Reputation: 57
I have list of files in hdfs directory and I would like to iterate over files in pyspark from hdfs directory and store each file in a variable and use that variable for further processing. I a getting an error below..
py4j.protocol.Py4JError: An error occurred while calling z:org.apache.spark.api.python.PythonUtils.toSeq.

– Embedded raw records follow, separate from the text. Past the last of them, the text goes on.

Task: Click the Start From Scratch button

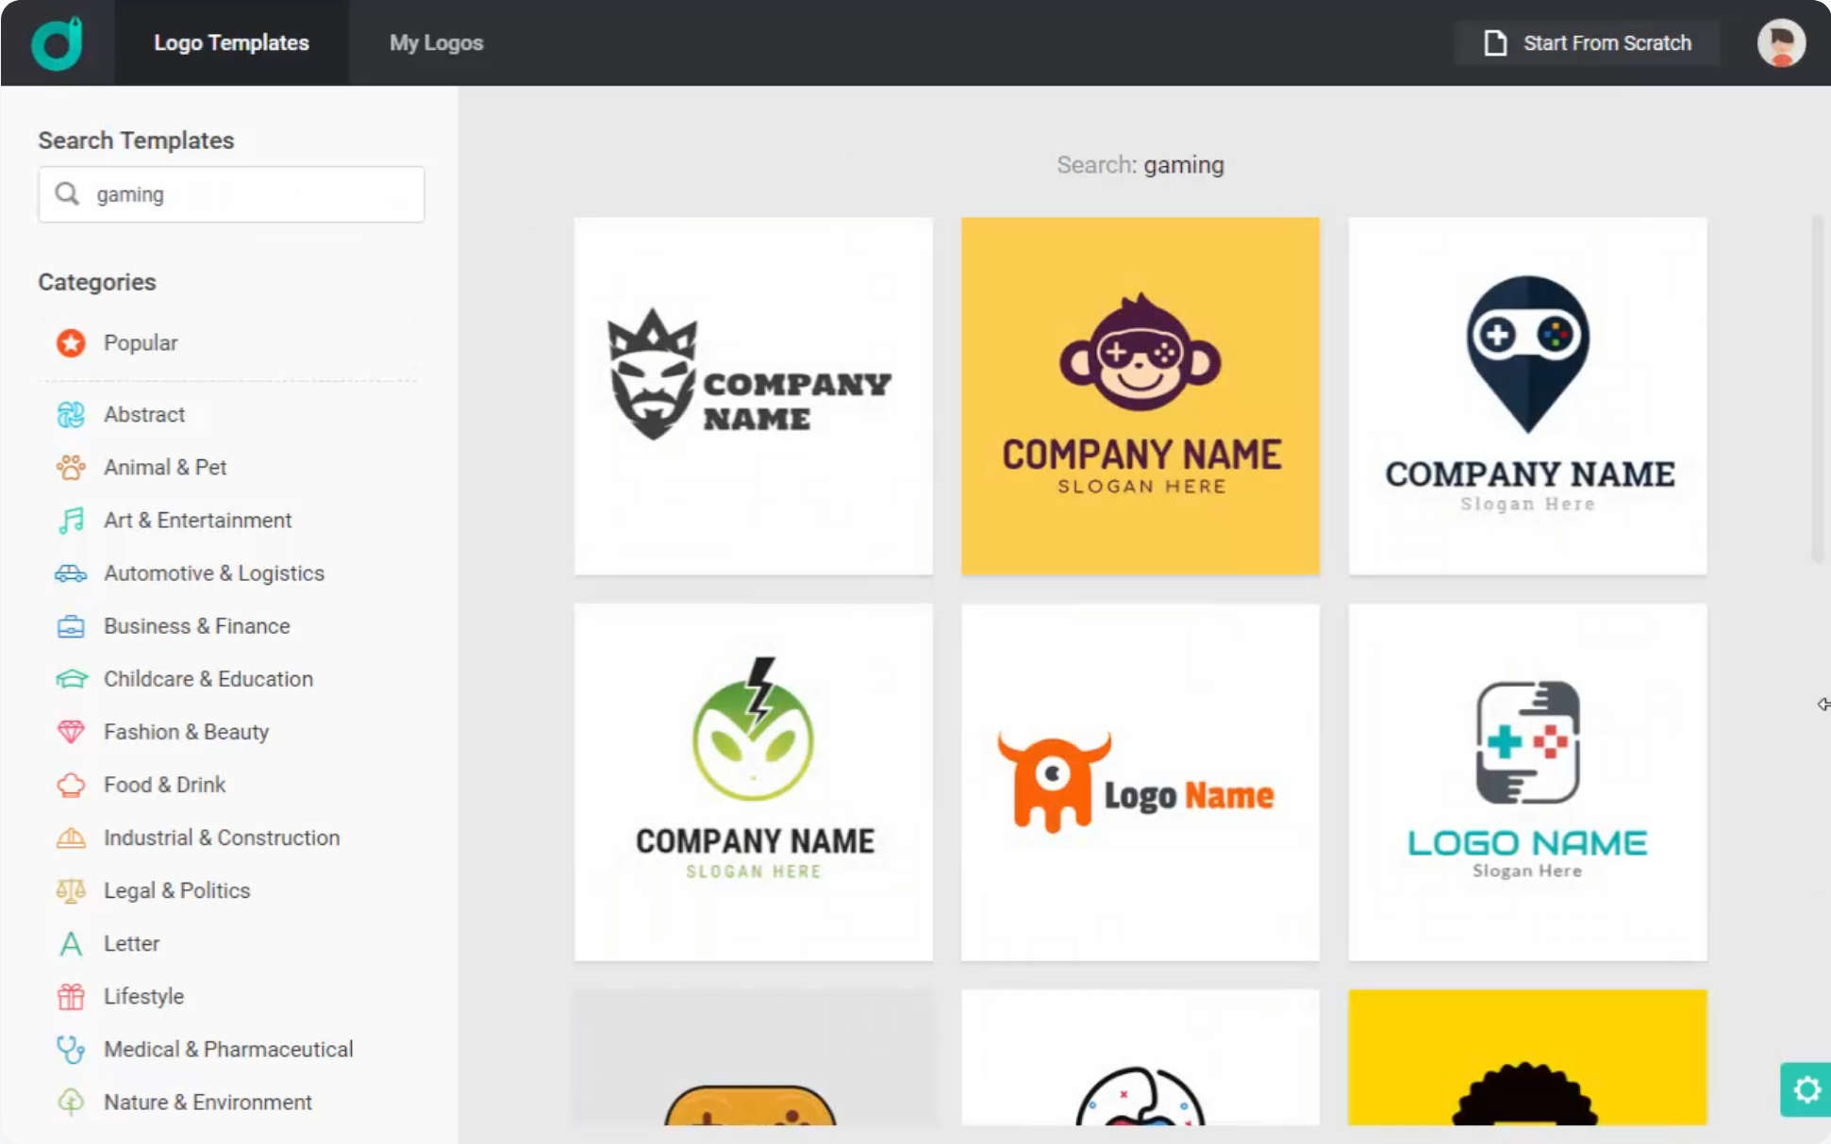Action: click(x=1587, y=42)
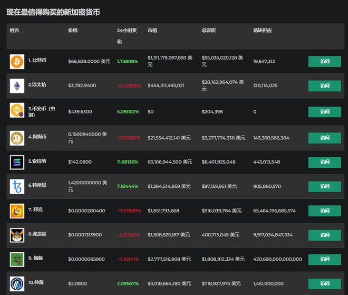Click the Dogecoin logo icon
The image size is (348, 295).
tap(17, 138)
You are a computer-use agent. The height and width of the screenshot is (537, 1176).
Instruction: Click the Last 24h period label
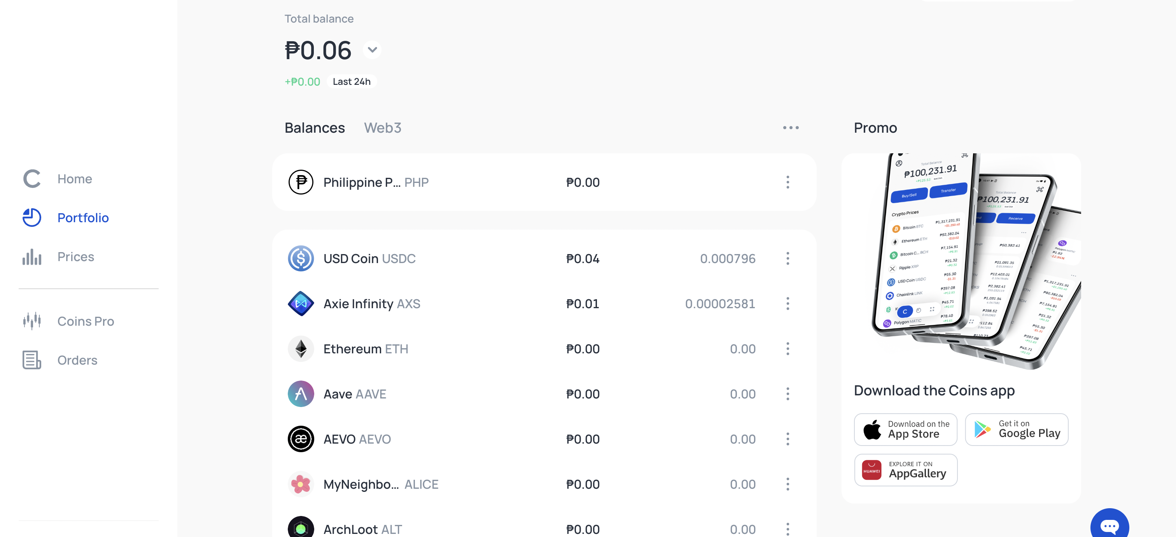(352, 82)
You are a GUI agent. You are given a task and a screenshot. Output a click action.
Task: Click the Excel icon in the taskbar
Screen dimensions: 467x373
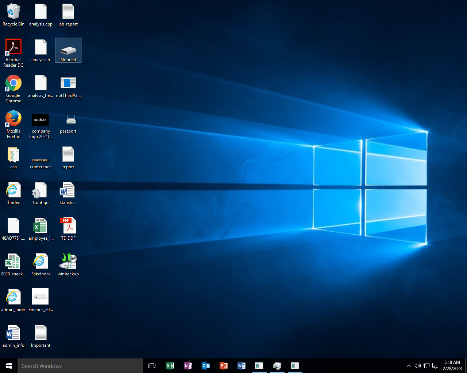click(170, 366)
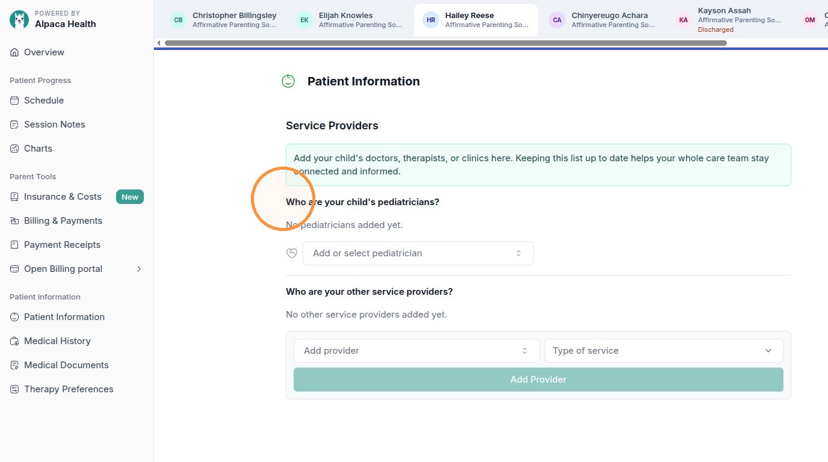The height and width of the screenshot is (462, 828).
Task: Click the Alpaca Health logo icon
Action: [19, 19]
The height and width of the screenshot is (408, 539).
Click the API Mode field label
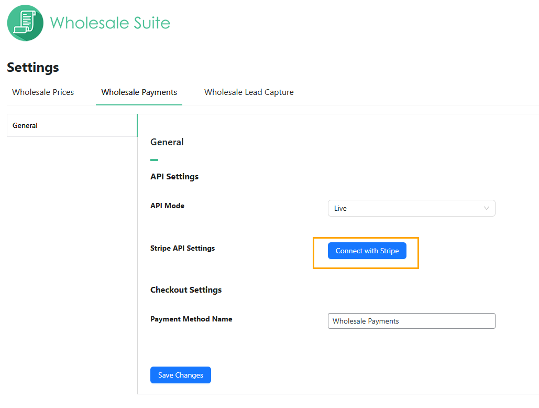tap(167, 206)
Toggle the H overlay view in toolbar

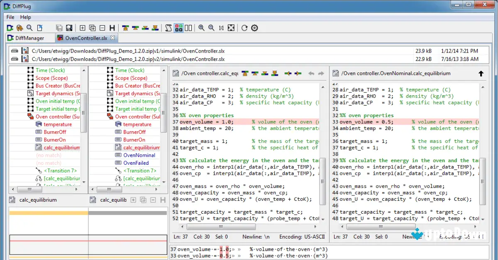[112, 28]
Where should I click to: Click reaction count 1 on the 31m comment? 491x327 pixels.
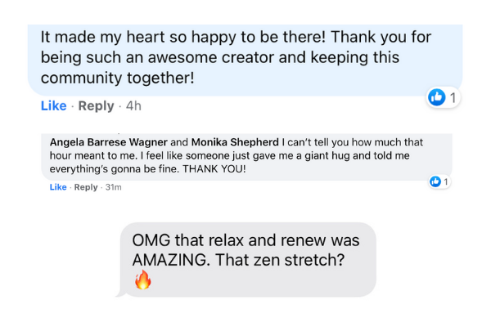coord(446,181)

Trace:
py4j.Py4JException: Method toSeq([class org.apache.hadoop.fs.Path]) does not exist
InputDir = "/Data/Ready/ARRAY_COUNTERS"
# input hdfs directory.
hadoop = sc._jvm.org.apache.hadoop
fs = hadoop.fs.FileSystem
conf = hadoop.conf.Configuration()
path = hadoop.fs.Path(InputDir)
for f in fs.get(conf).listStatus(path):
Filename = f.getPath()
df = spark.read.csv(Filename,header=True)
#I am getting above error in while reading this file.
Upvotes: 3
Views: 4478
Reputation: 13377
About this 2 lines:
Filename = f.getPath()
df = spark.read.csv(Filename,header=True)
getPath() is not a string. Additionally - f
could be also directory, so to make sure you are not trying to load directory, you can add validation on f.isFile()
:
if(f.isFile()):
Filename = f.getPath()
df = spark.read.csv(str(Filename),header=True)
Now alternative, which worked for me was:
if(f.isFile()):
Filename = f.getPath()
df = sc.textFile(str(Filename), 500).map(lambda x: x.split(", ")) #or any other spearator, returns RDD
headers=df.first() # to infer schema - you can then convert it to pyspark dataframe with specific column types
Upvotes: 3